The first time loneliness really hit me was when I became a mother. Suddenly all my single friends no longer understood what I was going through and they were still busy doing what single people do while I was fumbling my way through diapers and sleepless nights. I didn’t know how to make new friends in this foreign world of motherhood, and I was pretty sure all the other moms must have been privy to some insider knowledge about how to do this motherhood thing that I didn’t have. I was afraid to admit how lost I was. I remember tentatively reaching out to one mom and trying to admit how I was feeling and she looked at me with what I interpreted as judgement for how inept I was, but was probably a look of understanding mixed with her own fear of admitting how lost she was. I was more reluctant to reach out again after that.

The next time the loneliness hit me was only a couple of years later when I became a senior manager for the first time. Suddenly I was set apart from all of the colleagues and friends that had been my peers just days before. Suddenly I wasn’t let in on the office gossip anymore or invited to the after-work drink dates quite as often. I was a leader now – I was supposed to be self-sufficient and confident and I wasn’t supposed to admit that I was in over my head and really needed some friends to remind me what I was capable of.

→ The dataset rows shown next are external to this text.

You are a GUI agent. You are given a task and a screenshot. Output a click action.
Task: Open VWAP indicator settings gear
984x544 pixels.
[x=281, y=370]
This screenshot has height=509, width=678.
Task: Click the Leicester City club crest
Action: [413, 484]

Once again, I didn’t know where to turn. I tried to reach out to other managers to form a support group or conversation circle, but there was little reception. They were either too busy trying to maintain their confident leader personas or they’d found other ways of getting the support they needed.

It took a long time, but gradually I found a little support. I started having lunch dates with my friend Susan, one of the only other senior managers I could find who was willing to be vulnerable enough to admit that she didn’t have this leadership stuff all figured out. And then one day I found myself at Authentic Leadership in Action Summer Institute where the opening speaker invited our vulnerability and fear and curiosity and suddenly I realized I was among like-minded people who weren’t afraid to admit that they don’t always know what they’re doing. Suddenly I knew I’d found my tribe.

Not long after that, I went for training in The Circle Way, and the same thing happened. People sat in circle and cracked their hearts open and I knew that I had found my home.

What I realized, around the same time, is that this loneliness is not isolated to career-related growth. It can happen when you change your religious beliefs or leave a faith community or tradition. It can happen when you change your priorities or leave broken relationships. It can happen any time you take a step onto a dock that’s unfamiliar to the people who were standing with you on the shore. You leave people behind, often before you know where to find the next community.

By the time my next major growth curve came along, I was more prepared for the loneliness. When I started teaching, I knew that, once again, I’d be set apart from the other people in the room, wouldn’t be let in on the inside jokes, and would always be seen as “other”. Fortunately, I knew where to turn to when the loneliness came. I’d found my tribe. I had support. The loneliness was fleeting.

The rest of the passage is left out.